Entre Lot et Tarn, pile-poil au creux de la faille géologique qui sépare Causse et Ségala, Villefranche-de-Rouergue se dévoile. Épargnée par les guerres, la plus importante bastide de l’Aveyron a su conserver un riche patrimoine. Incontournable, la chapelle des Pénitents Noirs, confrérie soucieuse d’exprimer sa foi par l’aide anonyme, est un joyau de l’art baroque. Mais aussi la Chartreuse Saint-Sauveur, chef-d’œuvre d’art gothique flamboyant et plus grand cloître chartreux d’Europe. Et c’est parti pour 163 marches ! Pas une de moins pour atteindre le clocher de la collégiale Notre-Dame. Là, à ciel ouvert, lecture de paysage. Un horizon contrasté, entre plateau calcaire des Causses et monts ponctués des vallées du Ségala, région de seigle. Mieux qu’un cours magistral, la vue révèle le secret des bastides. Résultat d’une politique d’aménagement du territoire, ces villes nouvelles du XIIIe siècle s’organisent autour d’une grand’place, cœur de leur intense activité commerçante. Chacune suit un plan d’urbanisme rigoureux, avec des rues perpendiculaires parfaitement tracées. En bonne bastide royale, Villefranche-de-Rouergue, fondée en 1252 pour Alphonse de Poitiers, comte de Toulouse et frère du roi Saint Louis, n'échappe pas à la règle. Vu du haut du clocher de la collégiale (58 m), le maillage est époustouflant ! Toutes d’écailles orangées, les toitures se serrent les unes aux autres. Derniers témoins de l’âge d’or des tisserands, orfèvres, chaudronniers…, les arcades des couverts bordent la place centrale. Elles soutiennent de hautes demeures à pan de bois. Mais entre passé et présent, il est l’heure. Celle des 48 cloches à 4 octaves du carillon de Notre-Dame. À l’envi, il tintinnabule bel canto occitan, airs de Nougaro ou de Brassens... En contrebas, c’est l’effervescence ! Comme chaque jeudi et depuis huit siècles, le marché bat son plein. Sous les parasols, les éventaires de volailles, farçous, fouaces à la fleur d’oranger se mêlent aux étals jaspés de fruits et légumes.

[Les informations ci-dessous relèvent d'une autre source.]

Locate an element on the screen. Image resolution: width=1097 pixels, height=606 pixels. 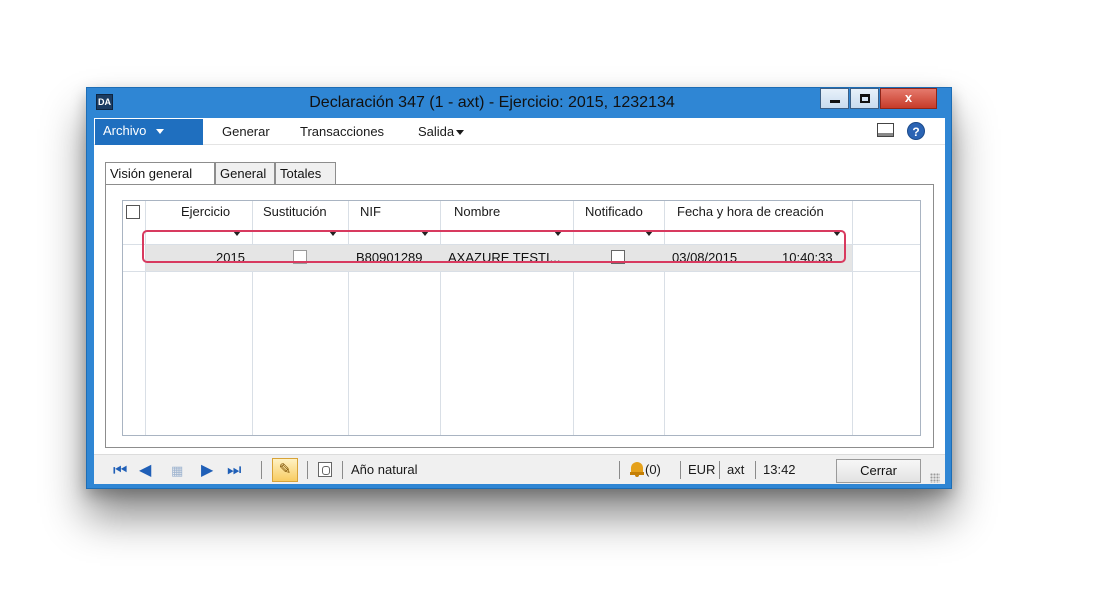
salida-menu-item: Salida is located at coordinates (442, 132). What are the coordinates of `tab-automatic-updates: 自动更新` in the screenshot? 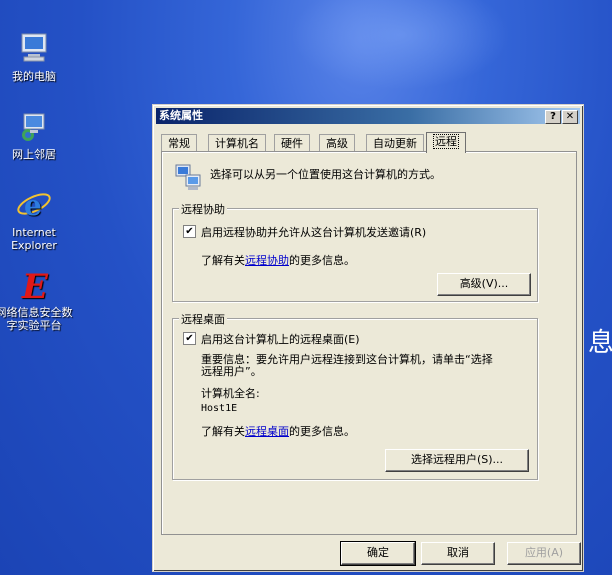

Un peu plus loin, en suivant le cours de l’Aveyron, on rejoint le bourg castral de Najac. Arrimée à son éperon rocheux de schiste, la petite cité surplombe les gorges et s’étend entre chênes et châtaigniers. Magique ! Haut perché et site stratégique sans égal, l’ancien château fort a été réaménagé. Là encore, peu après la croisade contre les Albigeois, le comte de Toulouse, Alphonse de Poitiers, est à la manœuvre. Najac devient une puissante ville de pouvoir administratif et militaire. De chaque côté de son unique rue, le petit village ruban s’étire jusqu’à sa place centrale, ses arcades et ses couverts. Sans relâche, forteresse et donjon, aux archères les plus hautes du monde, veillent sur ce petit monde de toits de lauze. Sans surprise aucune, Najac compte parmi les Plus Beaux Villages de France.
Changement de décor aux portes du causse et sur la voie Conques-Toulouse des chemins de Compostelle. Édifiée en deux temps, Villeneuve d’Aveyron est la plus ancienne ville neuve du Rouergue. Charme et singularités ! La cité présente deux quartiers distincts. Le bourg d’origine, construit autour d’un monastère bénédictin, est une sauveté (zone de refuge), aux ruelles labyrinthiques du XIe siècle. Territoire placé sous l’autorité religieuse, qui interdisait le port des armes, il est délimité aujourd'hui encore par d’imposantes croix de pierre. Importante étape jacquaire, la sauveté disposait d’une maladrerie et d’un hôpital. L’église, bâtie selon les plans du Saint-Sépulcre de Jérusalem, abrite des fresques du XIVe ; elles illustrent la légende du pendu-dépendu chère aux Jacquets (les pèlerins de Saint-Jacques). Mais en 1231, le comte de Toulouse Raymond VII greffe à la sauveté un quartier neuf quadrillé, avec arcades, couverts et place centrale.
Le charme des villes médiévales du Rouergue est tel qu’il a fait déménager le très parisien Jean-Marie Périer. Le photographe des icones rock et pop des années Soixante a découvert l’Aveyron grâce à Jacques Dutronc. Et d’une bastide à l’autre, il a posé quelques valises et près de 200 clichés de stars mythiques à Villeneuve d’Aveyron. Du Moyen Âge aux Sixties, le passé peut illuminer le présent.